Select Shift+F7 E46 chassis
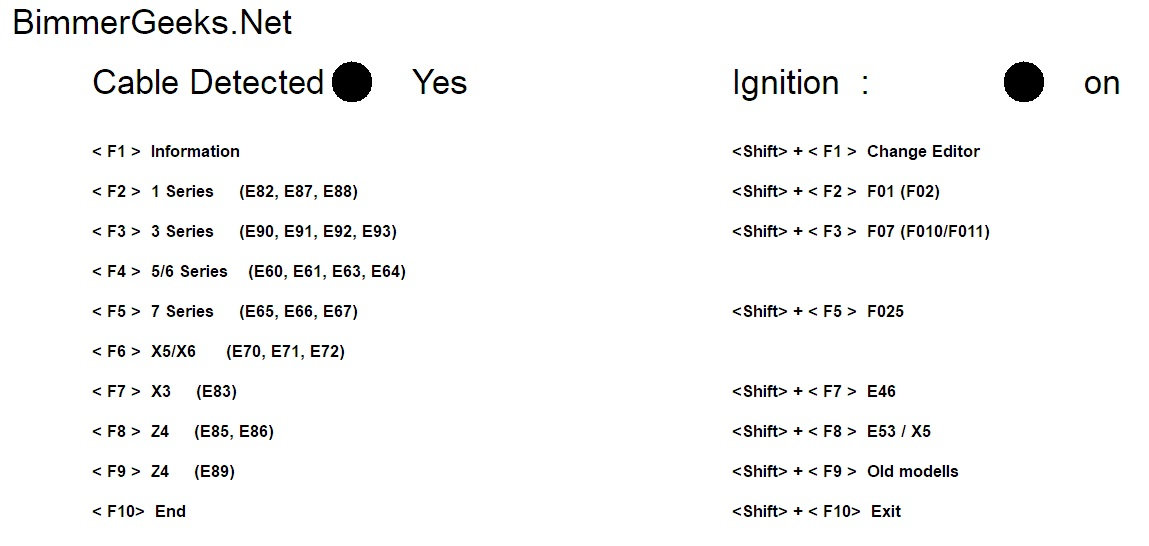Viewport: 1149px width, 546px height. pyautogui.click(x=813, y=392)
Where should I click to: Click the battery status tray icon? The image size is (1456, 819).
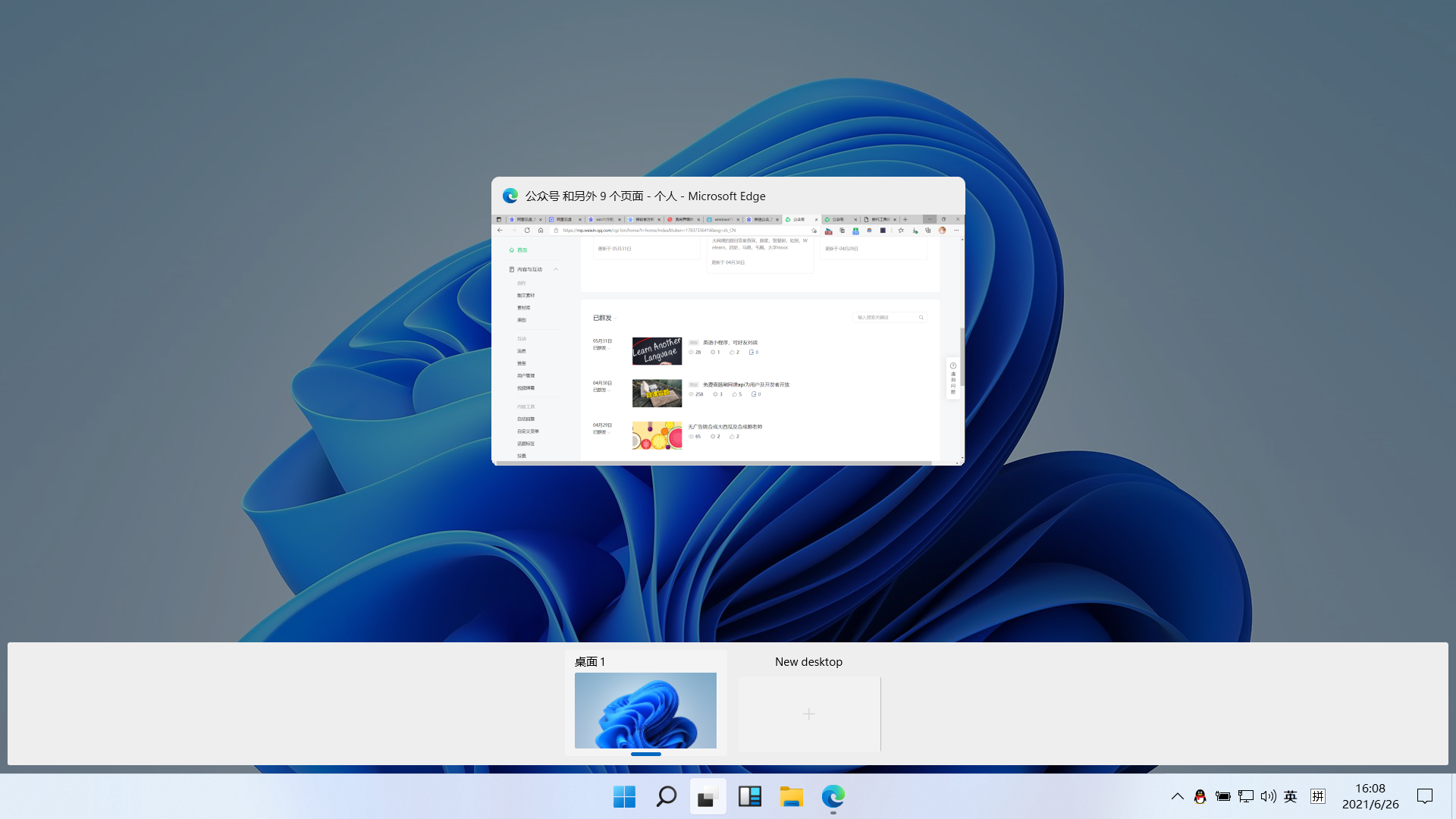1222,796
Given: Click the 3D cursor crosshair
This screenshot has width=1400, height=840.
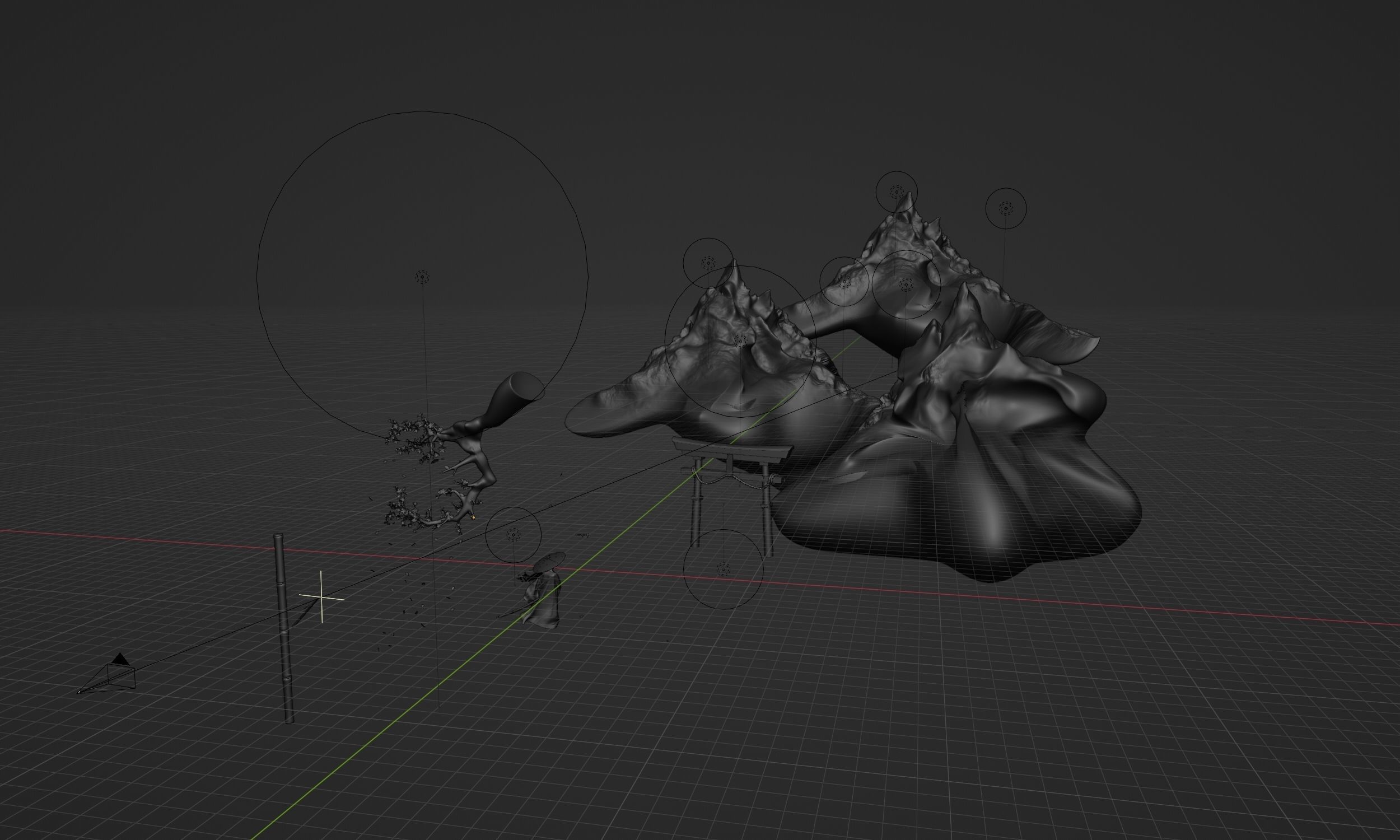Looking at the screenshot, I should click(x=321, y=597).
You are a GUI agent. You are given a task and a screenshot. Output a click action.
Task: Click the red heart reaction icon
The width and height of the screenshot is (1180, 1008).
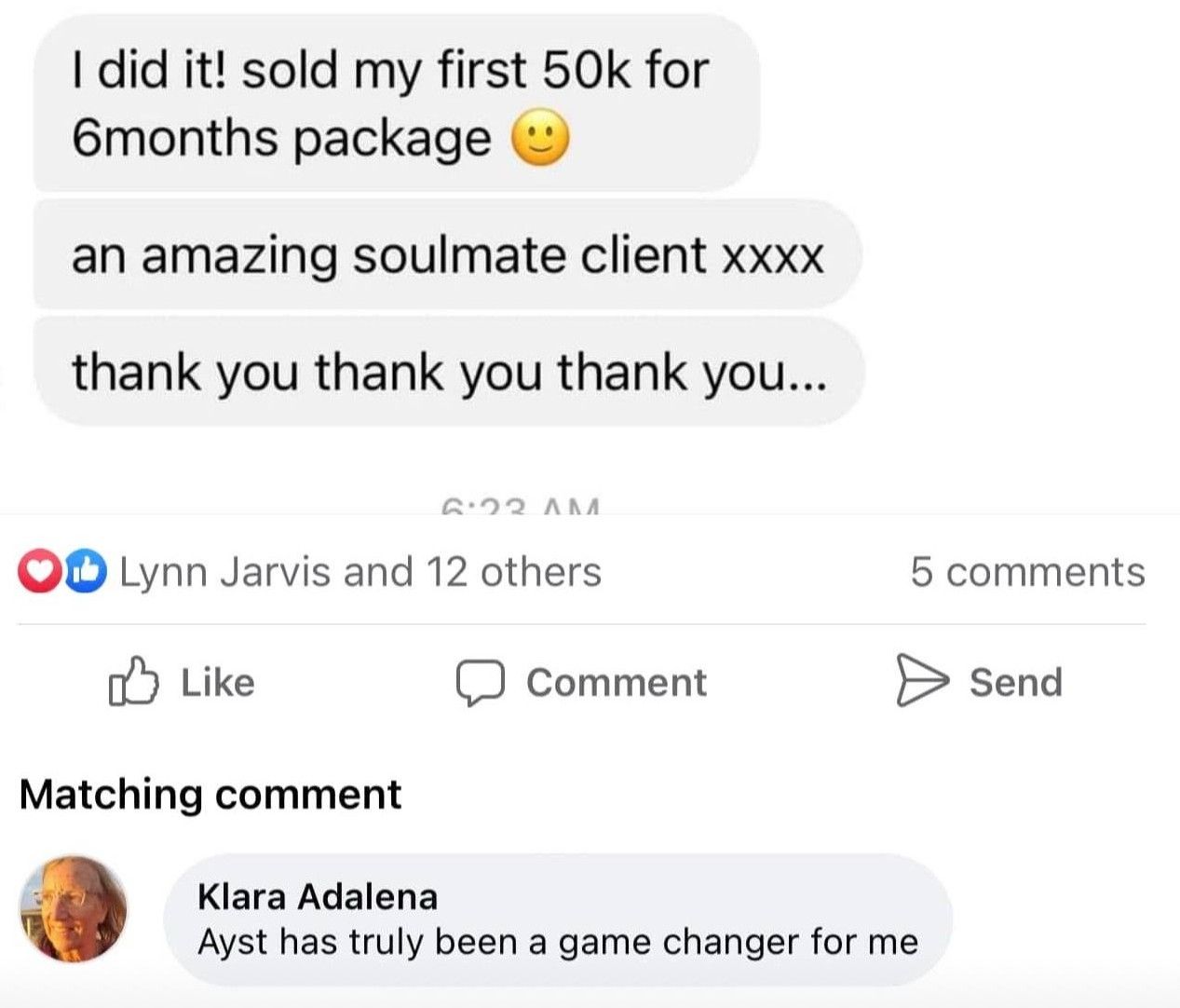click(39, 572)
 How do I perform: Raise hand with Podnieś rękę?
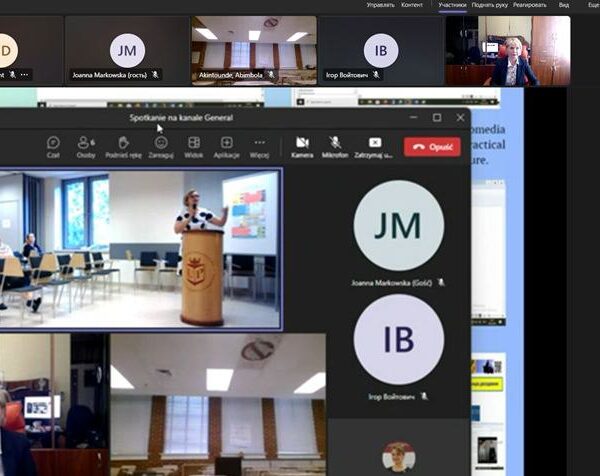[122, 146]
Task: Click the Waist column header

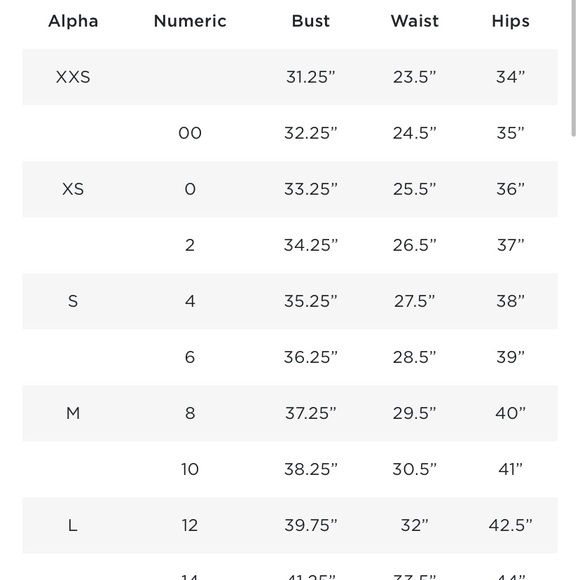Action: [415, 21]
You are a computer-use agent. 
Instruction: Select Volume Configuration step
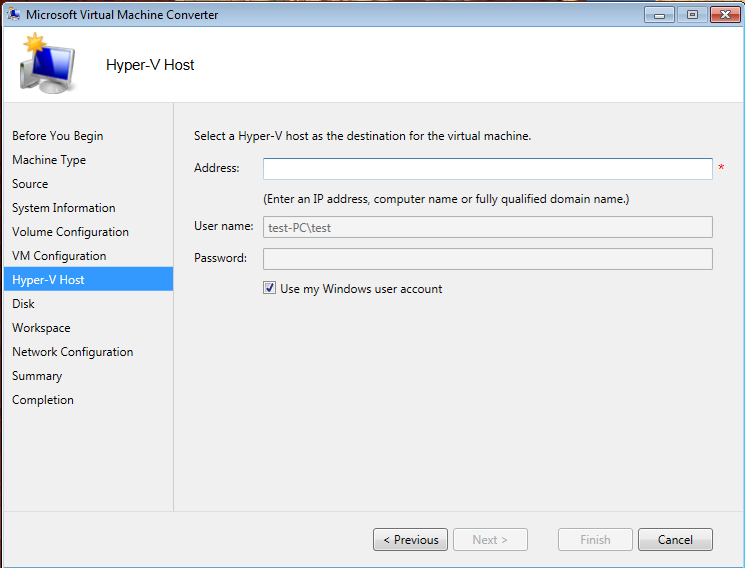[70, 232]
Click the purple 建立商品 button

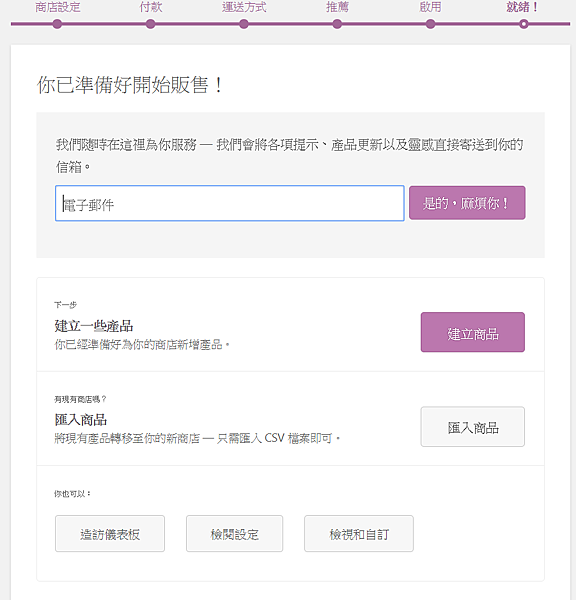(x=473, y=332)
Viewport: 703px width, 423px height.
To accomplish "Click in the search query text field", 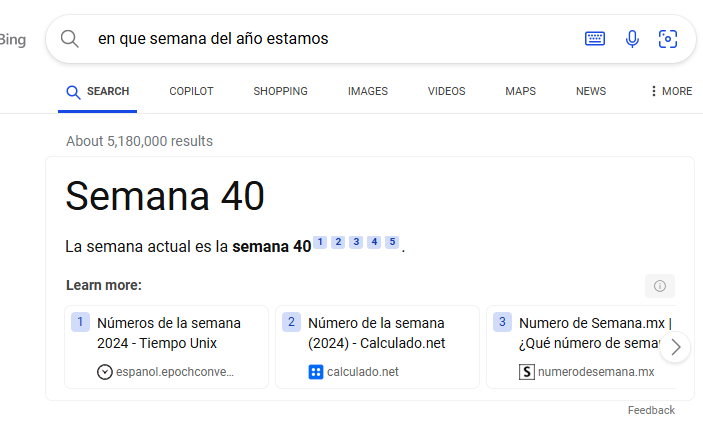I will click(x=332, y=39).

☆ ☆ ☆ ☆ ☆ ☆ ☆

OBJETIVO
Informe quantas linhas do material acima contêm a palavra "icon". Responda somente com o número.

RESULTADO
2